John Clegg, who worked for the NHS, has been told he will not see 2023 but is raising funds for treatment abroad. He has already had chemotherapy to try and beat stage four bowel cancer
A man who went to his GP more than 20 times after losing blood and claiming he looked like a skeleton said it took more than two years before he was diagnosed with stage four bowel cancer.
John Clegg, who worked as a medical secretary at Nottingham’s Lings Bar Hospital, noticed a change in his irritable bowel syndrome (IBS) symptoms in late 2019, just two months after he married wife Claire.
He had always been able to manage the condition since his diagnosis in 2005, the 37-year-old suspected something was wrong, saying it got to a point where he was losing blood 10 to 15 times a day.
Mr Clegg said he went to his practice, Castle Healthcare, more than 20 times between 2019 and 2021, but claimed there was “no urgency” by his GPs to properly recognize the signs, Nottinghamshire Live report.
He added: “It was really, really bloody stools. Some of it was just blood, filling the pan. Each time I was looking progressively worse, I was losing weight and looking like a skeleton.
“Because of my age they just never checked for bowel cancer.

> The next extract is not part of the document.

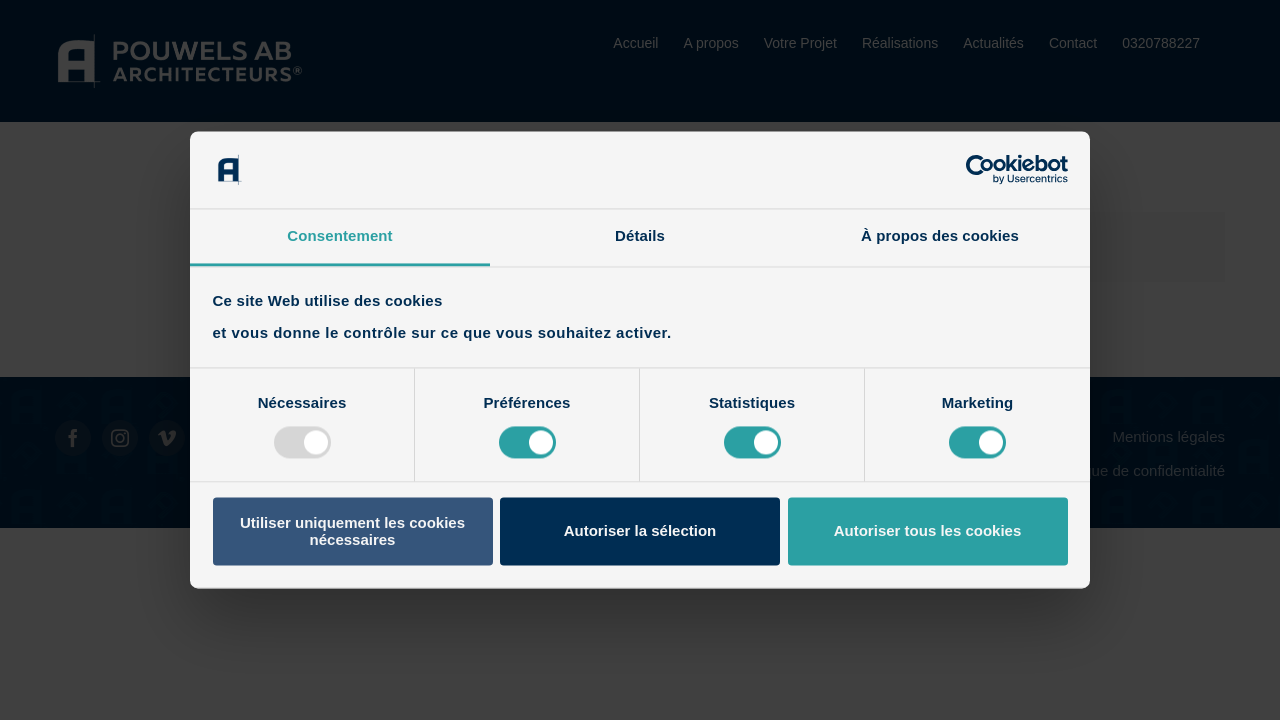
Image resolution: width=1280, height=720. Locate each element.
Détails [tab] (640, 235)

At some point you’ve got to turn round and say ‘something’s not right here’.
“There was no urgency with the doctors. The earlier you catch these things the greater your chances of survival and the easier the fight is.”
After pushing for a colonoscopy in January 2021, Mr Clegg was given the devastating news in February that he had stage four bowel cancer and it had spread to his liver.

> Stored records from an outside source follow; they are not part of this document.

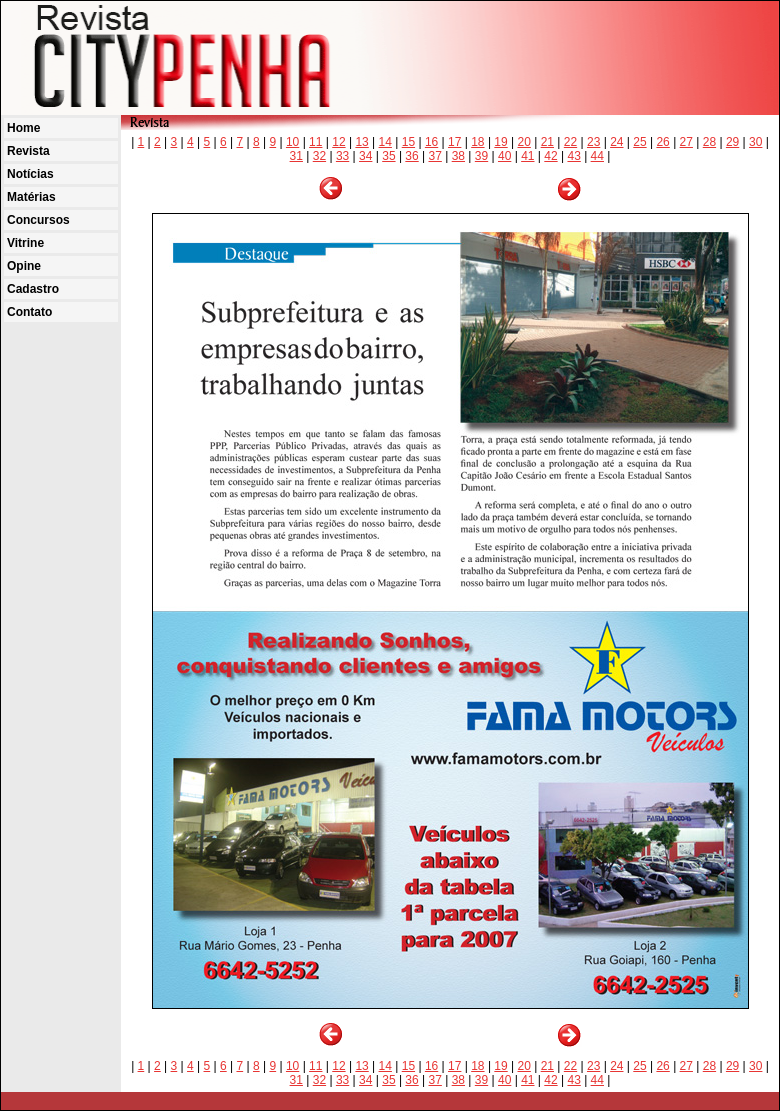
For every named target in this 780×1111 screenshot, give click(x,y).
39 (481, 156)
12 (338, 142)
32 (319, 156)
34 (365, 156)
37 (435, 156)
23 (593, 142)
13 (361, 142)
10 (292, 142)
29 (732, 142)
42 (550, 156)
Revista (28, 151)
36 (411, 156)
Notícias (30, 174)
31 (296, 156)
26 (662, 142)
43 (573, 156)
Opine (24, 266)
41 (527, 156)
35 (388, 156)
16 (431, 142)
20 (524, 142)
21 (547, 142)
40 (504, 156)
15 (408, 142)
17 (454, 142)
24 (616, 142)
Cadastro (33, 289)
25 (639, 142)
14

He said: “It was like being sideswiped by a Mack truck. I managed to stay quite strong but inside it was difficult, it was one of the hardest, if not the hardest days of my life.
“I don’t know how I managed to stay as strong as I did. But my wife and my dad broke down into pieces – inside I was right there with them but in those situations you’ve got to stay strong and positive.”
Doctors said that if he did not start treatment he would be dead within 10 weeks.
Mr Clegg initially responded well to chemotherapy, however it was told by Christmas that it had stopped working.
In March this year, he was told it was very unlikely he would see 2023.
He is now undergoing chemotherapy that has a 25 per cent chance of working, but hopes to raise funds to help pay for private treatment, likely abroad.
Mr Clegg has so far raised £4,000 of his £42,500 goal on GoFundMe, which would pay for one round of proton beam therapy, a form of radiation treatment.
He said: “Every new day I wake up is a gift, I owe it to myself and my family to keep fighting as long as it takes. I’m still here and I’m still kicking so until the day comes, I’ m going to continue to keep fighting.”
Wife Claire said her husband had been “really strong” throughout his battle with the disease.
The 31-year-old, who gave up her job to become his full-time carer, said the pair rarely go out due to his vulnerability.
“We’ve missed so many family events and parties,” she said.
“Just normal life – going to the pub, meeting up with friends, going out for Valentine’s Day and to the cinema. We don’t do any of that anymore. We still want our honeymoon.”
Jack Eyre, manager at Castle Healthcare Practice, said he could not comment on Mr Clegg’s case due to “reasons of confidentiality.”
He said: “We are sorry to hear of his diagnosis and wish him all the best in respect to his ongoing treatment.”